What you have to do: Below are some records. Say how many of their lines include the string "will", giving only the number.

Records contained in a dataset
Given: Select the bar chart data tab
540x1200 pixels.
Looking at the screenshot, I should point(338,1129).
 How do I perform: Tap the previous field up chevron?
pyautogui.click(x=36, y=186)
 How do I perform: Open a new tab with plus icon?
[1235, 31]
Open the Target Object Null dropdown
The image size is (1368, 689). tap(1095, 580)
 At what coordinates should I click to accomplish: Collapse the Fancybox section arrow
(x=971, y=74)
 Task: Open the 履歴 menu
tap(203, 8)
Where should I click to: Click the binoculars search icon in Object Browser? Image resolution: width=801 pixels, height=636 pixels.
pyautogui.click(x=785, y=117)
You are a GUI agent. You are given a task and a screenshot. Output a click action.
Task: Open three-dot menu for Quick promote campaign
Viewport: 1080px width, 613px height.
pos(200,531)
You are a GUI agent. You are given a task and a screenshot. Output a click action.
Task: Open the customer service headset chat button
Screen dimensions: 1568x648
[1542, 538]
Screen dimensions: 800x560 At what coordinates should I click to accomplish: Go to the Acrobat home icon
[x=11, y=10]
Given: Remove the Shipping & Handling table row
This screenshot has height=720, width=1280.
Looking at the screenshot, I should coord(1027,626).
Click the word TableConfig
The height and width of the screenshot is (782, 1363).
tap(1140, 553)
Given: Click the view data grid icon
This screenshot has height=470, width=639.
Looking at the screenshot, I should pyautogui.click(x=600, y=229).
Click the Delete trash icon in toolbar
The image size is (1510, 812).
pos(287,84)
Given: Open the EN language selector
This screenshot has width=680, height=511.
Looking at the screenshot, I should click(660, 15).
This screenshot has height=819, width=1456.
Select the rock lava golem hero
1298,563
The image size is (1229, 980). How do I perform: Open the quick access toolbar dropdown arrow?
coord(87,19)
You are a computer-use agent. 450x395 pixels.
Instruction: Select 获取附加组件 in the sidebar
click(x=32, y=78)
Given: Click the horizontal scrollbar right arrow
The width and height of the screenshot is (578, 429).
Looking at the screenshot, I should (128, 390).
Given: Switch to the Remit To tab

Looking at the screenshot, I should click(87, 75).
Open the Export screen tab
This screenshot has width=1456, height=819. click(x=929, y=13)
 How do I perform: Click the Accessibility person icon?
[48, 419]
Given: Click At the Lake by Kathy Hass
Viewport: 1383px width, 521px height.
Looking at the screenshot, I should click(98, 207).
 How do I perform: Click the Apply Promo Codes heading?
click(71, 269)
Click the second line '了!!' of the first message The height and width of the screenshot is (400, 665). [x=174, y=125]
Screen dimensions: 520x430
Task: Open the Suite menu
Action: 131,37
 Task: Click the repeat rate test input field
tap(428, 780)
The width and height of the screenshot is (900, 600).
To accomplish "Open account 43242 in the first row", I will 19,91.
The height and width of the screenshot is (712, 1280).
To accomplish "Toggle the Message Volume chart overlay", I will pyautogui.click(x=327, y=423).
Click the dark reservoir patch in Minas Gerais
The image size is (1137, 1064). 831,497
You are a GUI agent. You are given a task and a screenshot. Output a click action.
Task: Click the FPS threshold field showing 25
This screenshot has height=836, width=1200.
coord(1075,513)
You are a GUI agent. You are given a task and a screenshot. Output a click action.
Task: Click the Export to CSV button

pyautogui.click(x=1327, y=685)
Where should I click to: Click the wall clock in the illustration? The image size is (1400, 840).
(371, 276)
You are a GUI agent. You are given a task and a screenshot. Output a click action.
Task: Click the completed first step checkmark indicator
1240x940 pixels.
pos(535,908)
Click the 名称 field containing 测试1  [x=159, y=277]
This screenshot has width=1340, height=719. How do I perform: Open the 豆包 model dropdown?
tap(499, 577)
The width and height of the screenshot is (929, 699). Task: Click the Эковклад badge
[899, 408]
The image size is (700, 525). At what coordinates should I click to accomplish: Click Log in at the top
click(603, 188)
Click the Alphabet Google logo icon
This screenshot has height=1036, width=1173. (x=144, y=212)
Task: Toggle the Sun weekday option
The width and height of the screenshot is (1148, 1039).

Output below: 2